Nowadays, the cages are well and truly shark-proof and the experience simply inspires too much awe to leave any room in your mind for fear.


5 COUNTING PENGUINS AND SEALS South Georgia, Southern Ocean

With 50 million seabirds and more than 5 million seals crammed onto an island the size of Essex, it’s impossible to exaggerate the sheer wonder of remote and beautiful South Georgia.

A mere speck in the immensity of the Southern Ocean, it is home to the greatest density of wildlife on the planet.

But there is one particular site that takes my breath away whenever I visit: St Andrew’s Bay. Against a phenomenal mountainous backdrop, king penguins crowd the beach here in numbers that make it a real showstopper.

With no fewer than 150,000 pairs, the colour, the noise, the smell and the commotion of this extraordinary spectacle guarantee sensory overload at every turn.

If, like me, you occasionally find it all a bit overwhelming, try to find a quiet spot away from other people and simply sit down to drink it all in.


4 TRACKING JAGUARS The Pantanal, Brazil

When it comes to wildlife, the Amazon gets all the attention, but you see far more wildlife in the Pantanal – a giant wetland that resembles a vast, cage-less zoo.

This endless mosaic of rivers, lakes, lily-choked ponds, swamps, islands and wooded savannah is mind-bogglingly superb, with a huge variety of species including everything from giant otters to giant anteaters.

Many – including yacare caiman and wetland birds – occur in phenomenal numbers.

High on the list for most visitors is South America’s top predator, the jaguar, and this is probably the best place in the world for close encounters.

I’ll never forget camping near the Cuiabá River when a jaguar dragged a freshly caught caiman through the forest undergrowth and proceeded to eat it right outside my tent.


3 SEEING SHEATHBILLS, SHAGS AND SEALS Paradise Bay, Antarctic Peninsula

The scale and magnificence of Antarctica have a powerful magnetism: I have been visiting for 20 years and can see no end in sight.

The most accessible part of the great white continent is the Antarctic Peninsula, which offers a profusion of wildlife living in a surprisingly mild climate. 

My favourite place is a particular rock high above Paradise Bay.

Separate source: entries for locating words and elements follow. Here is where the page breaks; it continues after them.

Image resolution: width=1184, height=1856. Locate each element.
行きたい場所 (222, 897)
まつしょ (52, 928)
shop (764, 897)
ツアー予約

The view is exceptionally breathtaking – even by Antarctic standards – and there are often humpback whales in the bay and crabeater seals sunbathing on floating pieces of ice.

Huge blue-and-white glaciers calve on the far side, and ‘my’ special rock is surrounded by avian species ranging from snowy sheathbills and giant petrels to kelp gulls and Antarctic shags. It really doesn’t get much better than that.



The Great Bear Rainforest is a breathtaking wilderness in British Columbia on Canada’s west coast. It is packed full of wildlife, including large numbers of both wolves and bears.

But the jewel in its crown is the spirit bear, or ghost bear. Predominantly creamy white, this enigmatic animal is a walking contradiction – a white black bear.

There are probably fewer than 400 lurking in the heart of the forest, but it is possible to find them on Princess Royal Island at the right time of year.

On my most recent visit this September, I spent over an hour with one particular bear as it fished for salmon less than 10m away.


1 WATCHING FRIENDLY WHALES Baja California, Mexico

Baja, on the Pacific coast of Mexico, is my favourite place in the world to go whale watching.

With a little luck, on a typical two-week trip you can tickle implausibly friendly grey whales under the chin, listen to humpback whales singing their haunting songs, enjoy unforgettable close encounters with gargantuan blue whales, travel with thousands of boisterous common dolphins, and see a host of other species from sei and Bryde’s whales to dwarf sperm whales and Dall’s porpoises.

I’ve seen Peruvian beaked whales several times and, on one memorable occasion, I even saw an incredibly rare North Pacific right whale.

It’s a destination where there are lots of guarantees, but almost anything can turn up and lots always does.